3) The specific expression of gdf6a in the veil cell population is beautifully demonstrated. Based on this and previous work showing that roofplate-derived Gdf (Gdf7) is sufficient for inducing rhombic lip identity, the authors conclude that "veil cells are a…signaling center that comprises the elusive organizer population for the rhombic lip". Loss-of-function, either by ablation of the veil cells or loss of gdf6a, is needed to support this strong conclusion.

4) The authors show by timelapse imaging that veil cells can both transform directly into roofplate squamous cells and that they can divide asymmetrically to give rise to roofplate cells. They also show that cell divisions are rare within the roofplate epithelium itself. The absence of cell divisions in the roofplate itself is notable given that this population will, over the next several days, give rise to a highly cellularized choroid plexus. While it is clear that the veil cells contribute to the roofplate, it is impossible to conclude, based on relatively short timelapses during the second day of development, that veil cell divisions are the source of all roofplate cells (Discussion, subsection “Veil cells”). Simple phospho-histone staining during the first five days of development could support the idea that the roofplate epithelial cells are post-mitotic, while more difficult lineage marking of individual veil cells could demonstrate the extent of their colonization of the roofplate. Without more extended analysis, the ultimate fate of veil cell progeny remains uncertain.

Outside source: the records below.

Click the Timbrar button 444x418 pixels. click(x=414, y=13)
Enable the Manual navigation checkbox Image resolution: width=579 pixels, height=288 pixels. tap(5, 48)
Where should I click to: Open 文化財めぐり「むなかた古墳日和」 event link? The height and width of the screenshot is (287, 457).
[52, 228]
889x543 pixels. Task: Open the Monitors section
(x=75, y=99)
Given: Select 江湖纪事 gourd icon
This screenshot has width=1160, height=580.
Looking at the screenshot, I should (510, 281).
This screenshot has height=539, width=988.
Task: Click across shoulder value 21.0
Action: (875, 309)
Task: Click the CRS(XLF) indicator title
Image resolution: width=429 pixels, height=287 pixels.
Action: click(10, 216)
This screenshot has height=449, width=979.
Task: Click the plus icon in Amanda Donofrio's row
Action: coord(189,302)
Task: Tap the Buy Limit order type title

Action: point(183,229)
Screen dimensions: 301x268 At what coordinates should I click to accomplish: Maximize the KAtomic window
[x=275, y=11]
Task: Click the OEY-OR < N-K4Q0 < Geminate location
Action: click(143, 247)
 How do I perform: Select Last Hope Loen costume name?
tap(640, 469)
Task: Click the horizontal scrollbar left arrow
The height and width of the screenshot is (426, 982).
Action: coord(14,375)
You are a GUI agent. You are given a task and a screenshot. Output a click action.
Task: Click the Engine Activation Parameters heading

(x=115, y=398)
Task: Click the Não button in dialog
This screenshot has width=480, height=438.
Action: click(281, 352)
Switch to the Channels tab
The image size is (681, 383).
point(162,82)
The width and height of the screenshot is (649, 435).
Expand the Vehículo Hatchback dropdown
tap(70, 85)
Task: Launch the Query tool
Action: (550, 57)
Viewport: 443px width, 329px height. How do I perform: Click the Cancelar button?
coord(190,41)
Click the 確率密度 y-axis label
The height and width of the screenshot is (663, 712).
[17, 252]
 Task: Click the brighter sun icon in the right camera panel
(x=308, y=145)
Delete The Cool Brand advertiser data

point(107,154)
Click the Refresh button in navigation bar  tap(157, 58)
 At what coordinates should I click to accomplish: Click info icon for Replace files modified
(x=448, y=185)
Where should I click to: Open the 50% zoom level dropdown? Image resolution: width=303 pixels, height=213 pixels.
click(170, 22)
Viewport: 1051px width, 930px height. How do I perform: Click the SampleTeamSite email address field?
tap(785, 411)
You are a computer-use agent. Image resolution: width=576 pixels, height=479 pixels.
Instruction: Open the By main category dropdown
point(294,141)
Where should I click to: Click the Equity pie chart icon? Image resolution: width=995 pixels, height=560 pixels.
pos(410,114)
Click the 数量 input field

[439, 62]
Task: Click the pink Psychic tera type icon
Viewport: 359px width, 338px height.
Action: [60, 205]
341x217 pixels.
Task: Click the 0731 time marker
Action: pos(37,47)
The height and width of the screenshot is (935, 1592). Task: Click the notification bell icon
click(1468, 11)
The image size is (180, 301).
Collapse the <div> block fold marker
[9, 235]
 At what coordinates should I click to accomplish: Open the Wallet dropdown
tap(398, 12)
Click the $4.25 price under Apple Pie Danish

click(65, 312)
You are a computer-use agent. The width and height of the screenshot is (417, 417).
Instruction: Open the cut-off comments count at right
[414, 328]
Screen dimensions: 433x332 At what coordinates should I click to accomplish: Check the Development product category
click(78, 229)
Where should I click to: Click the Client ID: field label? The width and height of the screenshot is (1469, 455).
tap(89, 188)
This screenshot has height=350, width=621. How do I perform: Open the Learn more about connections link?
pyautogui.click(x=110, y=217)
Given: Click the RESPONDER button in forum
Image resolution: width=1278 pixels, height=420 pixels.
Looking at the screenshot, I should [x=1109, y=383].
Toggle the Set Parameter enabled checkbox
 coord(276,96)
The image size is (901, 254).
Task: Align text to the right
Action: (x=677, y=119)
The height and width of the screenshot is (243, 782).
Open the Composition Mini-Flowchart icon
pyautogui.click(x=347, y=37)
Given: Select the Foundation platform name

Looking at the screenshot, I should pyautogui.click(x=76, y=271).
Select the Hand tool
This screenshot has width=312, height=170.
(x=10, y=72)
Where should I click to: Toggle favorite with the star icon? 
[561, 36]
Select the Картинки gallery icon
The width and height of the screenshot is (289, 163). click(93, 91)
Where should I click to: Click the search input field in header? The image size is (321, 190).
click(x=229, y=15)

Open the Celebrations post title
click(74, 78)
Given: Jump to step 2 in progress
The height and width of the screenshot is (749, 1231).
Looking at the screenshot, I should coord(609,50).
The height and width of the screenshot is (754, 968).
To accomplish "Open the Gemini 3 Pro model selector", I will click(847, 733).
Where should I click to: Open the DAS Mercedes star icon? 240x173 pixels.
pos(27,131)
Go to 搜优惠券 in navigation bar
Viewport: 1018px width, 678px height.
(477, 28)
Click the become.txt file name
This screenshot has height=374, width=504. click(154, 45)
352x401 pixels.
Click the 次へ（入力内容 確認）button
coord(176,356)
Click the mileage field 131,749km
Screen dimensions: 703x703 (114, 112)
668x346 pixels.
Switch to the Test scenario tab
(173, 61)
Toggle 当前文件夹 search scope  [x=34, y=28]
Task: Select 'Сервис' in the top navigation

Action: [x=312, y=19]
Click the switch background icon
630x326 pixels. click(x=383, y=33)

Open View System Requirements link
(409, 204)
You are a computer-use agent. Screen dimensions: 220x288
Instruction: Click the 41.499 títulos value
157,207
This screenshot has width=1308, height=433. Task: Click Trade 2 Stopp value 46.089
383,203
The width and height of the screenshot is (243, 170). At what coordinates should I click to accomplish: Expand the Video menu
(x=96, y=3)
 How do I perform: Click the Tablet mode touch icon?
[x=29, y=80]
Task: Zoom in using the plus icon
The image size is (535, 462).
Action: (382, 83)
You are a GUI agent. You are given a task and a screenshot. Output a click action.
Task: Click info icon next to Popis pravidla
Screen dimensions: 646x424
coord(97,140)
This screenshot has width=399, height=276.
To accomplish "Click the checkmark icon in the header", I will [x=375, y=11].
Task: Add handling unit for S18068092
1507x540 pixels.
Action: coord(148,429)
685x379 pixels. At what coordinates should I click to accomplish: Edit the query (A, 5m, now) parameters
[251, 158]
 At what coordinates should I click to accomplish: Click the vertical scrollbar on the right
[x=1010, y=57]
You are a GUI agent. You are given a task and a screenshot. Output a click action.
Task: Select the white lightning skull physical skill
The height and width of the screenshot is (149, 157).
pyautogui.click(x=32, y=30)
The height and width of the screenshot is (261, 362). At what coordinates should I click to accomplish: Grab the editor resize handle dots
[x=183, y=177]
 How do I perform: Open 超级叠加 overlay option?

5) During the ~12 hour period being imaged starting at 22 hpf, both direct transformation events and asymmetric divisions events predominate in the lower rhombic lip while symmetric divisions predominate in the upper rhombic lip. This difference is attributed to higher tension along the mediolateral axis of the roofplate. However, this is not a sustainable situation, or else veil cells would gradually become depleted in the lower rhombic lip and accumulate in the upper rhombic lip. Continued timelapse imaging at later stages may reveal changes in the behaviors of veil cells at different positions along the roofplate boundary that would right this imbalance. More precise, quantitative data is required to support the authors' conclusions. For instance, the authors show only individual instances of division angle in symmetric and asymmetric veil cell divisions (Figure 6B and 6D). A quantitative analysis of the angles of all observed divisions should be provided to support the authors' assertions that cell division angle correlates with cell position and daughter cell fate. Additionally, in Figure 6G the authors combine all tension measurements across the entire tissue into one group. It is not safe to assume that tension is the same across the whole roofplate; the authors should bin the membrane retraction rates according to the location of the laser cut: upper rhombic lip region versus lower rhombic lip. Is the same mediolateral bias detected in each area?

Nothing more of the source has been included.